Nu zijn we bijna elf jaar verder en heeft D’n Blauwe Emmer al duizenden onderscheidingen uitgereikt in de vorm van een speldje met een blauw emmertje en een jaartal. Voor wie zin krijgt zich aan te sluiten; alléén als je met hen mee bent geweest naar hetOktoberfest in München kun je lid worden.

Maurice heeft het idee dat aan de TU/e de carnavalsbeleving onder studenten niet erg hoog is, ondanks het bestaan van studentencarnavalsvereniging GELIMBO. “De ondervereniging van GEWIS zie je alleen op de vrijdag voor carnaval wanneer zij wat TU/e-kantoren langsgaan. En dat vind ik heel erg jammer, vooral voor studenten die van buiten Eindhoven komen en best geïnteresseerd zijn. Carnaval is meer dan ‘we verkleden ons, gooien ons snel vol met bier en fietsen naar huis. Zo denken veel mensen van boven de rivieren het te moeten vieren. Ik gun de studenten de Lampegatse beleving.”  

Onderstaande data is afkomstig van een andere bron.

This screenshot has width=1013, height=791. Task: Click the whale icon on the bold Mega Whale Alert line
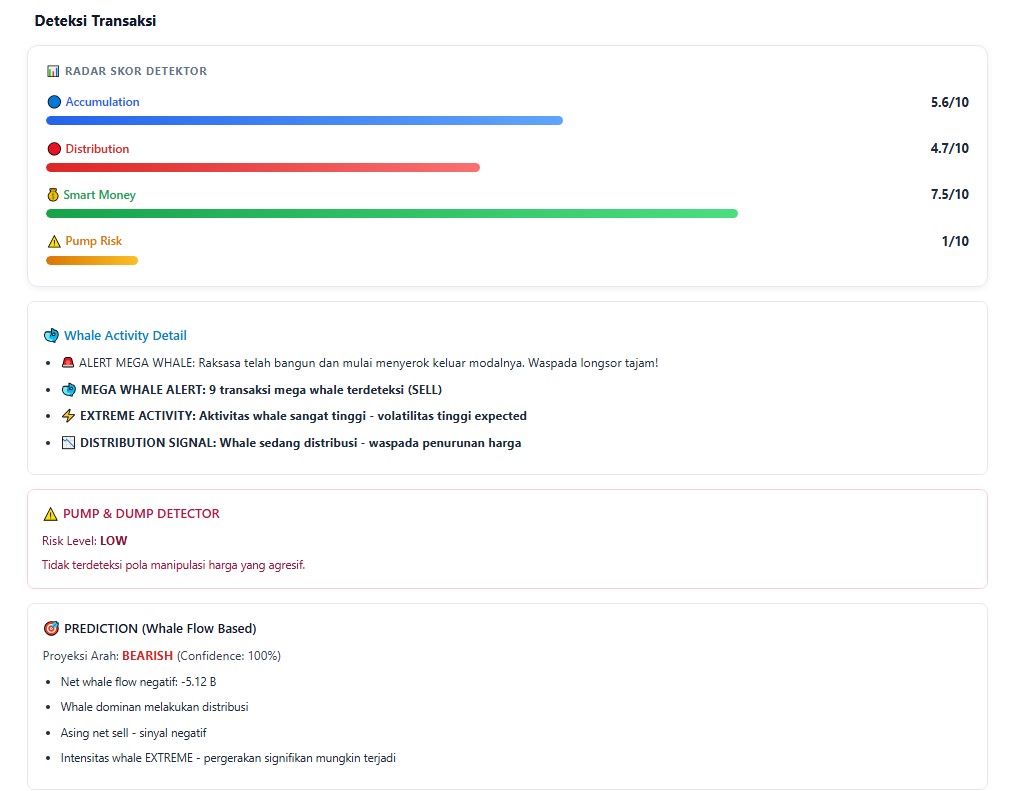[68, 390]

Maurice is - nog - nergens lid van, maar wel fan (en donateur) van D’Haone. “Dit wordt een raar jaar. D’Haone en andere verenigingen hebben een grote online activiteit en de carnavalsmis wordt ook digitaal gehouden. Dat ga ik waarschijnlijk wel volgen vanuit mijn warme bedje.” Minder leuk natuurlijk, maar carnaval komt terug in de oude vorm, daar is hij zeker van. “En het zou zo maar eens kunnen zijn dat er in de zomer carnaval gevierd gaat worden. Wie weet.”